Parte del documento =>
..........

Interactive

Sir Tim Berners-Lee al WMF di Rimini: “Tornare al web come era nel 1989. Nel frattempo cercate di rivelare il meno possible quando parlate con ChatGPT”

Sir Tim Berners Lee

Venerdì 16 giugno, nell’ambito dell’evento ‘We Make Future’ alla Fiera di Rimini, si è tenuto un evento che ha richiamato un pubblico ‘strabocchevole’, che ha ecceduto i pur numerosi posti sedere previsti: l’intervento (in presenza, è opportuno sottolinearlo, vista le tante video conferenze che la fanno da padrone in occasioni simili) di Sir Timothy John Berners-Lee.

Lo scienziato – colui che ha inventato il World Wide Web come lo conosciamo oggi – non si è limitato a fare una pur apprezzabile rivisitazione storica della concezione e della successiva evoluzione del www, ma è entrato con tutti e due i piedi nel piatto, come affermano i francesi, esaminando quelle che – a suo parere – sono tre delle principali minacce attuali all’internet.

..........

Materiale fornito =>
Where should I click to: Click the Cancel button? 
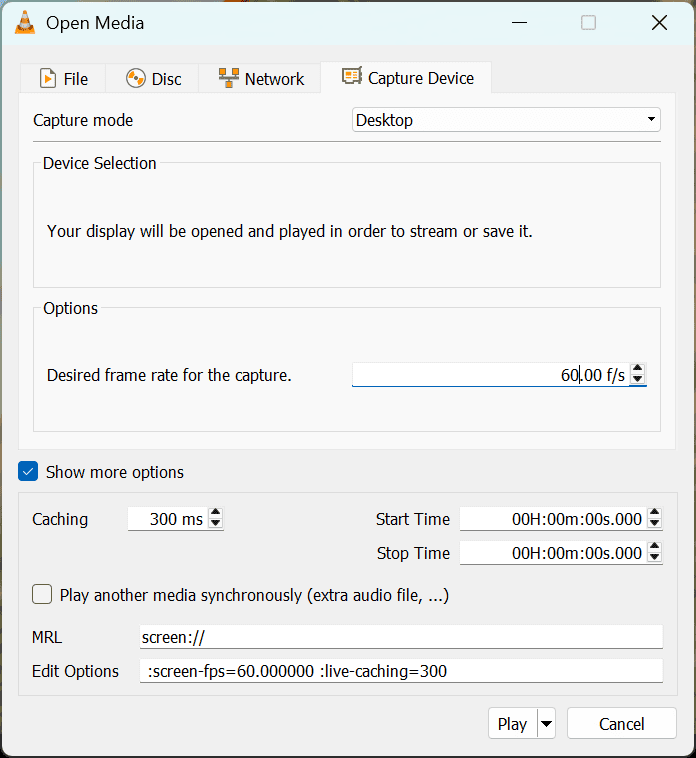[621, 724]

..........

Istruzioni =>
[a] Rispondi a queste domande sull'articolo su Berners-Lee a Rimini:
(i) In che giorno si è tenuto l'intervento?
(ii) In quale luogo si è svolto l'evento "We Make Future"?
(iii) Quante minacce all'internet ha esaminato lo scienziato?
[b] Per ogni frase, di' se è in accordo con l'articolo su Berners-Lee a Rimini:
(i) Berners-Lee ha parlato in video conferenza.
(ii) Il pubblico era più numeroso dei posti a sedere.
(iii) Berners-Lee ha fatto soltanto un racconto storico del web.
[c] Riprendi l'articolo su Berners-Lee a Rimini a partire dalla frase che segue l'ultima riportata.

Soluzioni =>
[a]
(i) Venerdì 16 giugno.
(ii) Alla Fiera di Rimini.
(iii) Tre.

[b]
(i) No: "in presenza, è opportuno sottolinearlo".
(ii) Sì: "ha ecceduto i pur numerosi posti sedere previsti".
(iii) No: "non si è limitato a fare una pur apprezzabile rivisitazione storica".

[c]
“All’inizio eravamo – si sta parlando del Cern di Ginevra, ndr – entusiasti perché il web avrebbe consentito a tutti di esprimersi“, ha evidenziato Sir Tim, ma oggi abbiamo davanti sfide epocali che possono mettere questa stessa libertà a rischio. Anzi, in molti paesi del mondo, questa libertà non è più considerata tale, per ragioni politiche o economiche (basti pensare a quello che stanno diventando i social media, americani o cinesi che siano)”.

In effetti, è sufficiente riflettere sul numero incommensurabile di persone che, per superficialità e comodità, come in Occidente, o perché non hanno possibilità di scelta, come in Cina con le telecamere e riconoscimento facciale, sono disponibili a cedere tutti i loro dati ai walled garden, da Google a Facebook, da Instagram a TikTok, per essere assaliti dallo sconforto.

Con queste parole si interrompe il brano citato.